Hypothalassia acerba

Scientific classification
- Kingdom: Animalia
- Phylum: Arthropoda
- Class: Malacostraca
- Order: Decapoda
- Suborder: Pleocyemata
- Infraorder: Brachyura
- Family: Hypothalassiidae
- Genus: Hypothalassia
- Species: H. acerba
- Binomial name: Hypothalassia acerba Koh & Ng, 2000

= Hypothalassia acerba =

- Genus: Hypothalassia
- Species: acerba
- Authority: Koh & Ng, 2000

Species of crab

Hypothalassia acerba is a large crab found in the muddy substrates of the deep seas off the southwestern Australian and New Zealand coasts. Australian distribution, which is correlated to depth and temperature, ranges from a latitude as far north as approximately 27° S on the west coast, southwards, then eastwards on the south coast to a longitude of at least 129° E. The species usually occurs in waters with temperatures of 13–19 C and in depths ranging of 200–255 m on the lower west coast and 90–200 m on the south coast. Body size is inversely related to depth of water. There are only two species in the genus Hypothalassia, and H. acerba is not the same champagne crab as the other Hypothalassia species, H. armata, which is found in Japanese waters.

==Description==
The species has well-defined groves on a hexagonal carapace, with a smooth dorsal surface and a spiny anterior surface. Carapace width is 150 mm. Their branchial openings are partially covered by maxillipeds, and have asymmetrical chelipeds with stiff, brown-black spines of various sizes on their walking legs. The frontal region is beige-cream and covered in many short setae. Walking legs have a dactylus of 3.7–4.3 times as long as wide.

==Ecology==
Although life history is not very well known, some data has been collected on reproduction. Hypothalassia acerba reproduction is highly correlated with seasons, due to water temperature fluctuations. Oviposition primarily occurs in the summer between January and March. Females have a tendency to migrate from the south coast eastwards and then northwards to spawn on the lower west coast. The fecundity of this species may be due to its relatively short breeding season, therefore adapting to optimize egg production. Hall et al. (2004) propose that the larvae of this species is planktonic, and is therefore probably carried away from the lower west coast by the Leeuwin Current.

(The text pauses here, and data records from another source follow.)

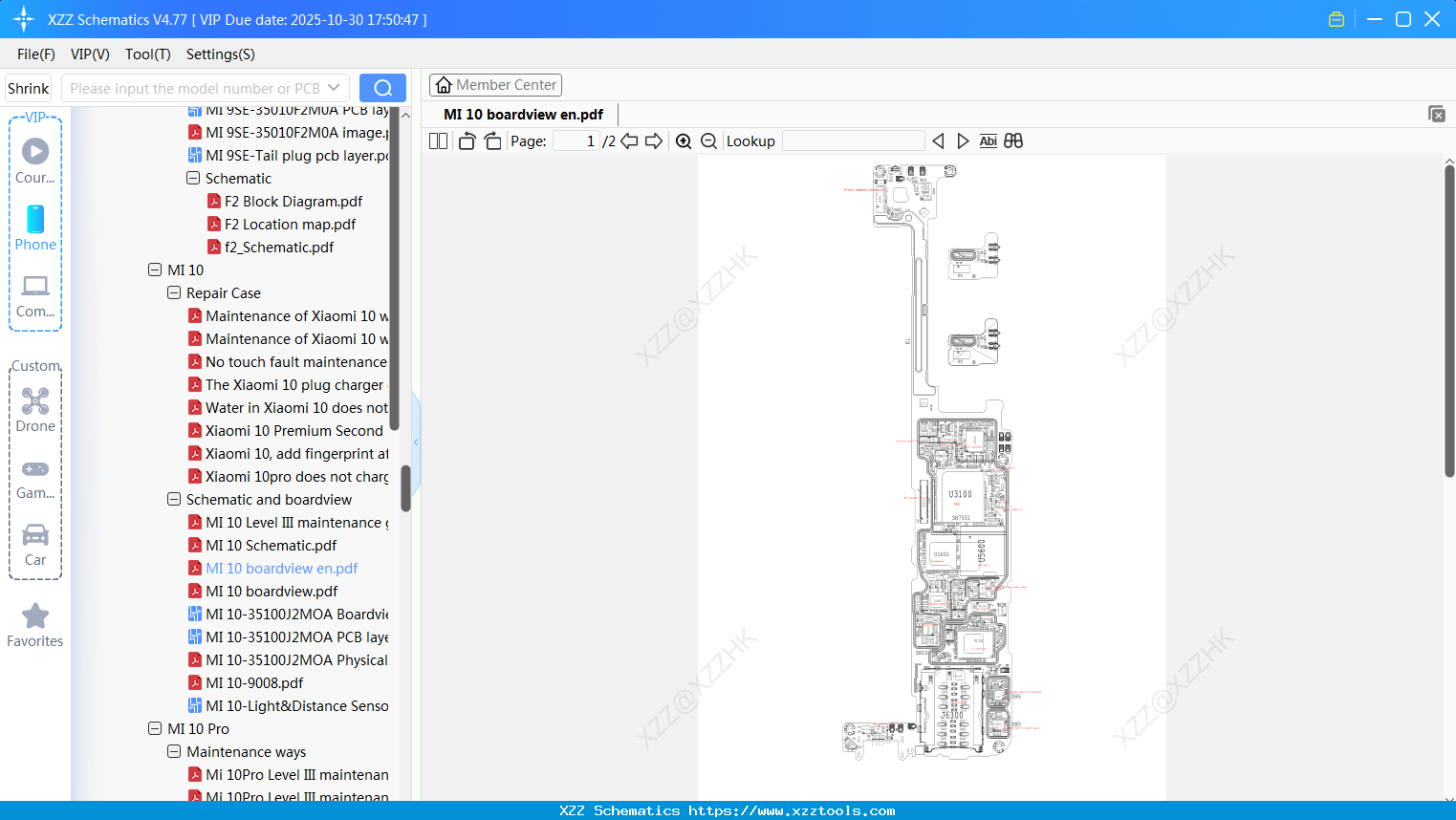Image resolution: width=1456 pixels, height=820 pixels.
Task: Open the PCB model dropdown arrow
Action: 334,87
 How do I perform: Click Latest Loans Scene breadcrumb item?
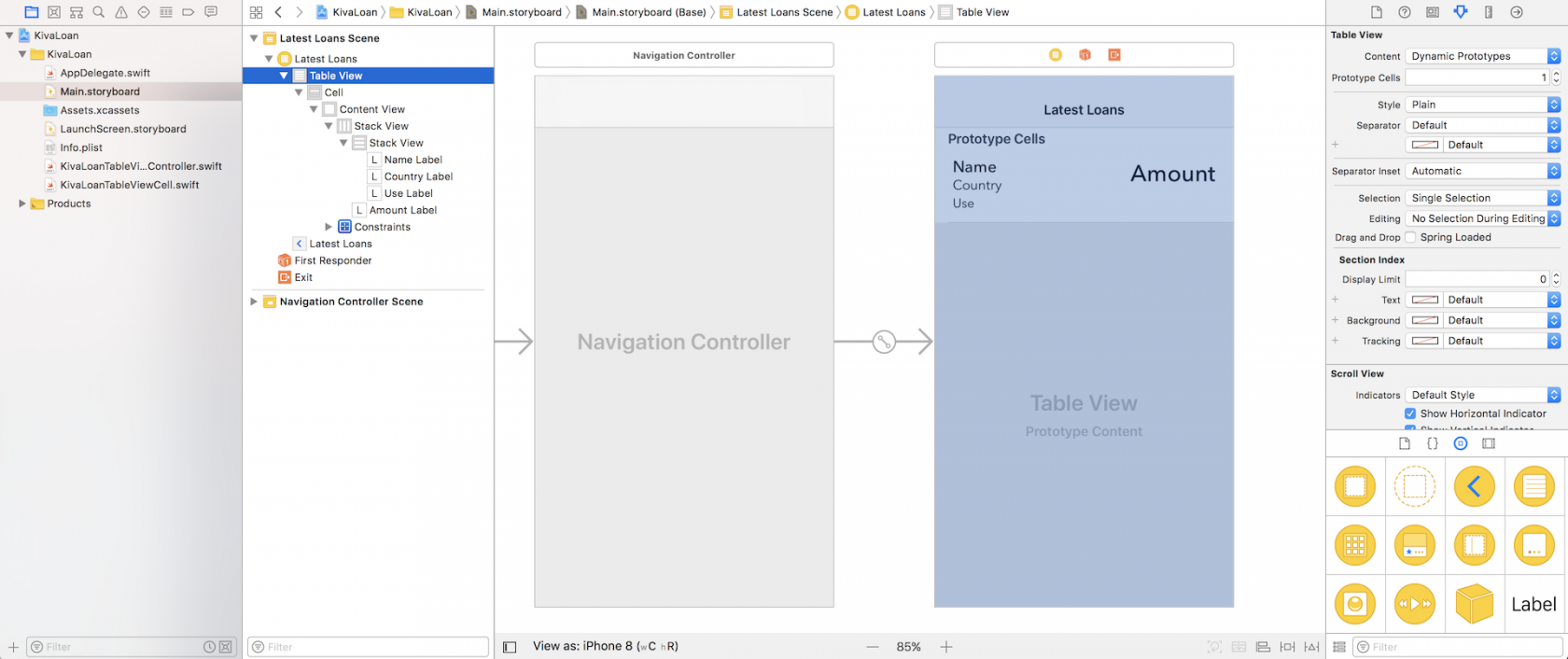point(783,12)
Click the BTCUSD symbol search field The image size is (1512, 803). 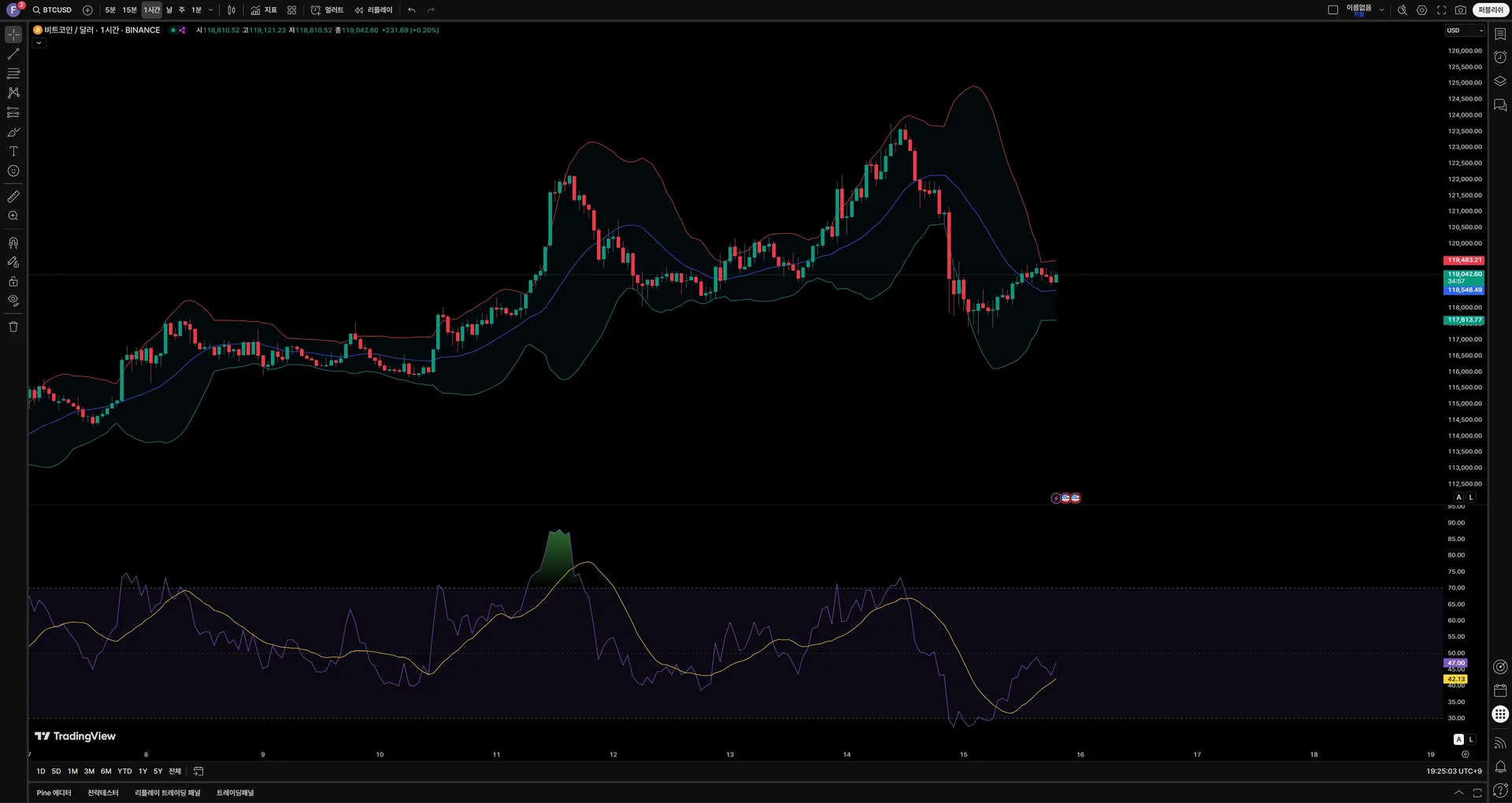(x=52, y=10)
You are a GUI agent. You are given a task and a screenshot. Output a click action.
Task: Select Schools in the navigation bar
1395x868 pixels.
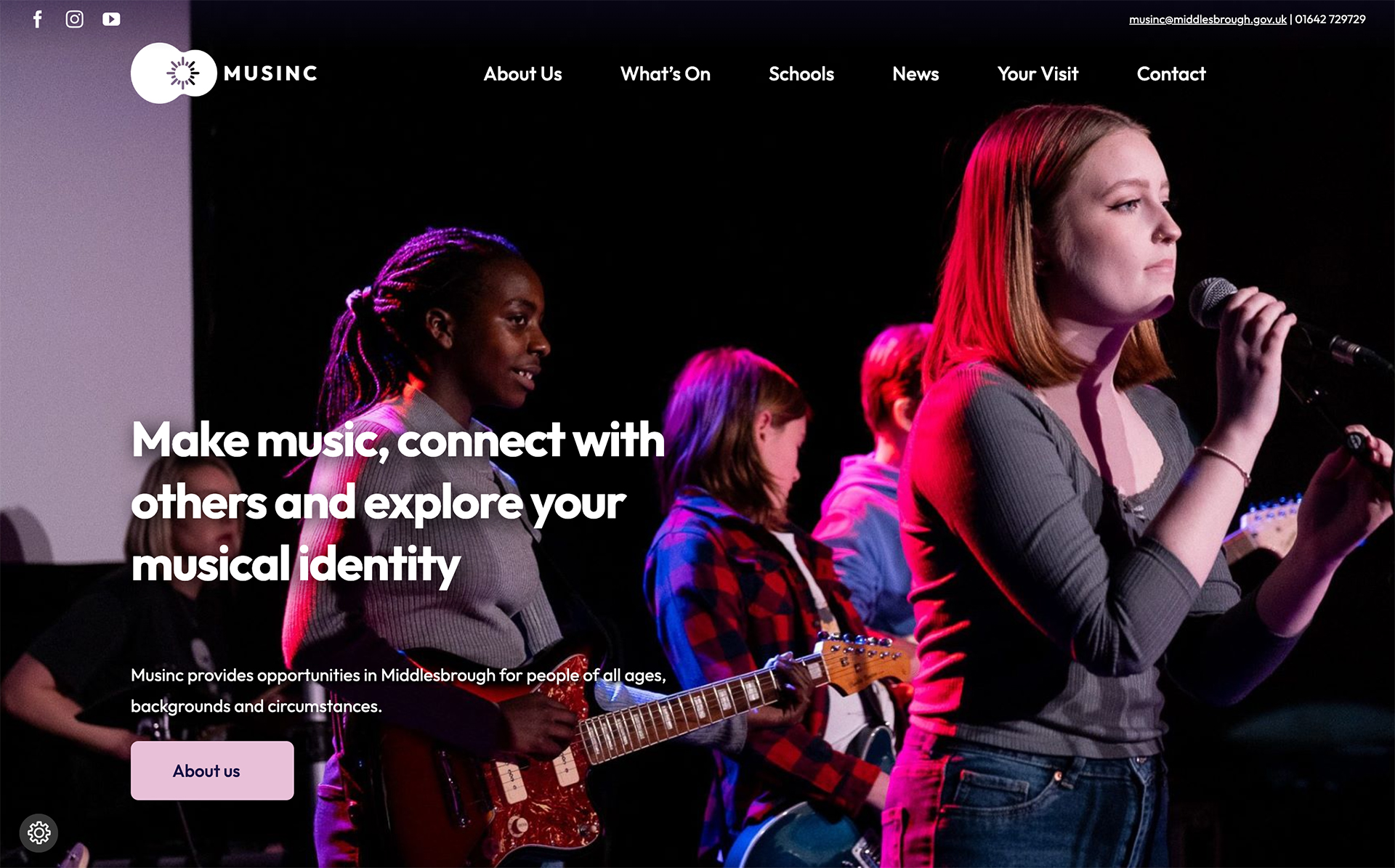point(801,73)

Negligible reproduction occurs on the south coast, where maturity is delayed.

==Capture==
Hypothalassia acerba was first discovered to have a fishery potential in 1966. Most Hypothalassia acerba are primarily exported to the Chinese market. They are fished using baited traps placed at water depths of 150–360 m in southern and western waters off the coast of Australia.

Females with eggs are strictly prohibited from fishing. Females have a tendency to be smaller than males, and thus males are more prevalent in catches than females. Fifty percent size at sexual maturity has been estimated at 83.1 mm and is therefore used as the minimum catch size to aid in sustainable stock levels. This estimation may be considerably underestimated due to fishing biases.

Between the years 1997 and 1999, champagne crab catch rates escalated to between 30 and 45 tonnes. After the year 2000, stocks dropped to negligible levels which was partially due to a decline in stock as well as a greater demand for another deep-sea crab, Chaceon bicolor. Therefore, management of champagne crabs is now primarily focused on safeguarding the biological sustainability of H. acerba and maintaining breeding stocks rather than establishing a viable commercial fishery on the west coast.